J'ai commencé à prendre de la testostérone, ce qui m'a donné l'apparence que j'ai maintenant, celle de n'importe quel homo à Portland. Il s'est avéré que je suis le type de personne transgenre qui peut se contenter d'hormones. Je n'ai pas eu d'opération ou quoi que ce soit d'autre, ce qui signifie que j'ai un utérus parfaitement fonctionnel et des ovules sains. Biff, lui, n'est pas trans, c'est juste un homo normal. Enfin, il n'est pas normal, il est spécial, mais vous voyez ce que je veux dire. Donc, à nous deux, bien qu'on soit deux hommes, on avait tout ce qu'il fallait pour faire un bébé à nous.
En plus, on connaissait des dizaines d'autres hommes transgenres comme moi, avec barbe et tout le reste, qui ont donné naissance à de beaux bébés très heureux. On savait que c'était possible. Mais ça avait été difficile pour à peu près tout le monde, et Biff s'inquiétait vraiment pour ma sécurité, en tant qu'homme enceint face au monde. Moi, je vis dans un univers de licornes et d'arcs-en-ciel, et j'espérais simplement que tout irait bien. En plus, je n'admets pas facilement qu'on me dise non.
Donc, quand il a fini par dire oui, je suis allé chez le médecin, et tout était en parfait état de marche. J'ai arrêté les hormones, et nous avons essayé. Au bout de quelques mois, comme il ne s'était rien passé, j'ai commencé à me dire que nous n'y arriverions peut-être pas. Juste au moment où je me faisais à cette idée, je me suis réveillé un matin avec une sensation vraiment dégoûtante.
J'avais lu tous les livres sur la grossesse, je savais tout ce qu'il y avait à savoir, j'avais suivi tous mes cycles sur une application... Sauf que ce n'était pas le bon moment. Donc j'ai refusé de faire un test de grossesse. Jusqu'à ce que Biff m'y oblige. Et là, il y avait deux traits: j'étais enceint.
On allait avoir un bébé.
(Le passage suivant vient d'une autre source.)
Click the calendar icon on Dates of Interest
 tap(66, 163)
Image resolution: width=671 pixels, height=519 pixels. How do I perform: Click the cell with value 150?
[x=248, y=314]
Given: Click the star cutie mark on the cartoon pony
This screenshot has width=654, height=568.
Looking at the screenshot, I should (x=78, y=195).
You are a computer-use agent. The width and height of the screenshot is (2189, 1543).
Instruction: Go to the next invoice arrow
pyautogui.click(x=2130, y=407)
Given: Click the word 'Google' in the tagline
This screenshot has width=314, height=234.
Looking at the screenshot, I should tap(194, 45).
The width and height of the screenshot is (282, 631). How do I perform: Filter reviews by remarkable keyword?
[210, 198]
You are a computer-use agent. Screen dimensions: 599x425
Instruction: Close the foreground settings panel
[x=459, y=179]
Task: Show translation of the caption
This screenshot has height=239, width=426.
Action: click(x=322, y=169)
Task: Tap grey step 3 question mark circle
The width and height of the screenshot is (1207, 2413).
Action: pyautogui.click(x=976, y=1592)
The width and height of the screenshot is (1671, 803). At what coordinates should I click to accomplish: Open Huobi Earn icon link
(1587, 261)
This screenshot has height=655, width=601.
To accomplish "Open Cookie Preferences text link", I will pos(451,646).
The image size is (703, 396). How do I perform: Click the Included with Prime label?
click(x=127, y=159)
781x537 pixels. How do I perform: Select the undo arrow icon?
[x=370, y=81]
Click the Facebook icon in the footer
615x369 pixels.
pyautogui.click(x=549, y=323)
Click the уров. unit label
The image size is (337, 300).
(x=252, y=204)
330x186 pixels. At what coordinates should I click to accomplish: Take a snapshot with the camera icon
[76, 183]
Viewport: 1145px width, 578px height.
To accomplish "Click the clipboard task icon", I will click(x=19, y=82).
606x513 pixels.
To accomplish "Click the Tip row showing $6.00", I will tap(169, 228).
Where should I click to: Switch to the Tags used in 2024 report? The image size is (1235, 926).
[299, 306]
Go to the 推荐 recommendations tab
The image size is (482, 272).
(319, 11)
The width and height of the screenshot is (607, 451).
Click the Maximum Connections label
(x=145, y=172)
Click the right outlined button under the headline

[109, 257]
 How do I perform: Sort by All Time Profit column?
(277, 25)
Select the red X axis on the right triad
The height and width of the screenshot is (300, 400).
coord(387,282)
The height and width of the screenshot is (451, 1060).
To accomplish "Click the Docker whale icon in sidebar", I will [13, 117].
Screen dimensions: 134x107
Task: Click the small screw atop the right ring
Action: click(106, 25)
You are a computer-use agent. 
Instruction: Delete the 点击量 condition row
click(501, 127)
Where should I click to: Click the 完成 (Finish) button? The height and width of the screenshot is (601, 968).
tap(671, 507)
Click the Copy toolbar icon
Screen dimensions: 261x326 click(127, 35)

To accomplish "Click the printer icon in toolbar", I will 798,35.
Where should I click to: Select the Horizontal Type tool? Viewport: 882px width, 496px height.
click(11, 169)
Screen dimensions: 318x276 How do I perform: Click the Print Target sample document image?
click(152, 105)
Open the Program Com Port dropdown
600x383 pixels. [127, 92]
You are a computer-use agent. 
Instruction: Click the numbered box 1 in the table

J'étais super excité, mais aussi terrifié, parce qu'il y a plein de choses à faire, comme choisir un nom, acheter des couches et apprendre à s'occuper d'un bébé. Hailey et Riley, eux, étaient déjà en âge de marcher quand on les a accueillis, donc je ne savais pas quoi faire d'un nouveau-né.
Et puis mon corps s'est mis à changer très rapidement. Tous les marqueurs de féminité se sont mis à grossir, partout. Je m'y attendais, et je pensais que ce serait le pire aspect de ma grossesse. Mais, en fin de compte, ça allait. À mon avis, ça s'explique parce que, assez tôt dans ma transition, j'ai dû accepter le fait que mon corps serait différent. Je ne peux pas revenir en arrière et naître avec un corps qui ressemble plus à celui de Biff ou à celui de mon père. Alors, je pouvais passer le restant de mes jours à me lamenter sur tout ce que mon corps ne peut pas faire... ou bien me réjouir de ce qu'il peut faire, contrairement au leur, c'est-à-dire donner la vie. Et c'est ce que j'ai fait. Je me suis concentré là-dessus, et j'ai lâché prise sur le reste.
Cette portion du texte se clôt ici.